AS the cost of bonds hit new highs yesterday a leading economist warned Ireland is edging closer to a debt default than many realise.
Jim Power, chief economist, Friends First, said unless the Government can convince the markets it can service its mounting debt “access to IMF funding is inevitable”.
The state has to convince investors that “Ireland is a safe credit risk” in the next few months or it could be forced to throw itself at the mercy of the IMF by February, he said.
Mr Power was commenting after the cost of Government borrowing continued to hit new highs on the markets yesterday.
The yield on Irish 10-year bonds increased to 7.68% or 768 basis points in market jargon. The cost of borrowing to the state also hit a new record high of 5.18% over what Germany has to pay investors. Several factors continue to drive up the cost of borrowing to the state. Increased political uncertainty has emerged following the resignation of Fianna Fáil TD Jim McDaid which reduces the Government’s slender majority.
That point was highlighted yesterday by Davy Research on the unfolding debt crisis, which requires slashing €6bn off next year’s budget and a further €9bn over the following three years to get the deficit back to 3% by the end of 2014.
The deficit will hit 32% this year as the €50bn cost of the bank bailout is included in the arithmetic.
“Political uncertainty increased considerably with the resignation of Jim McDaid,” which was followed by the announcement the Donegal South-West election would be held this month, the note said.
“The risk that Irish spreads fail to fall substantially by the New Year has grown considerably”, it concluded.
Mr Power added that looking at how the markets have been reacting to the Irish crisis, it is clear that “very fundamental stuff is going on here,” he said.
Markets are nervous that a snap general election could return a new government and that key budget decisions could be delayed for up to “six months after that”, said Mr Power.
The move in the past few days by Germany to make bondholders pay towards any future bailout of a eurozone state has also increased pressure on rates.
Speaking in Brussels yesterday after the ECB held rates at a record 1% low, its president Jean-Claude Trichet said he thought the proposed budget plans from Ireland (not announced at that stage) should help to ease investor concerns about the country’s fiscal health.
“I have no reason to think that observers will be disappointed,” Trichet said.
Nervousness about the state of the banking sector took a further hit yesterday when it emerged holders of subordinated debt in AIB have lost about 30% of their investment in little more than a month as speculation increases they will be forced to share losses at the bank, according to Bloomberg.

Source material:
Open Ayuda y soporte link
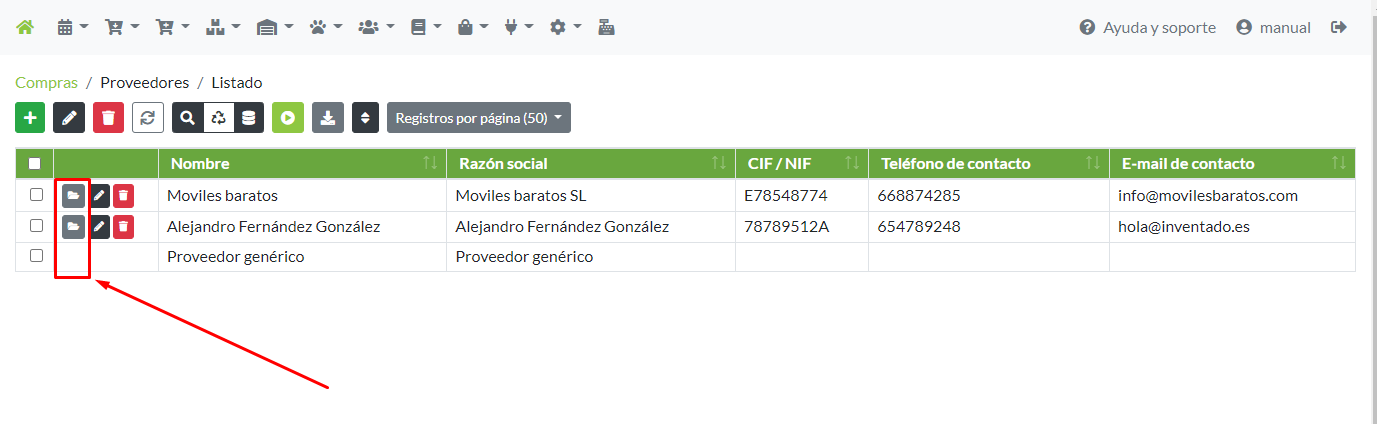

Description of the task: In the article on Irish borrowing costs, what did the yield on Irish 10-year bonds increase to? Answer from the text alone, without the material.

Result of this exercise: It increased to 7.68%, or 768 basis points.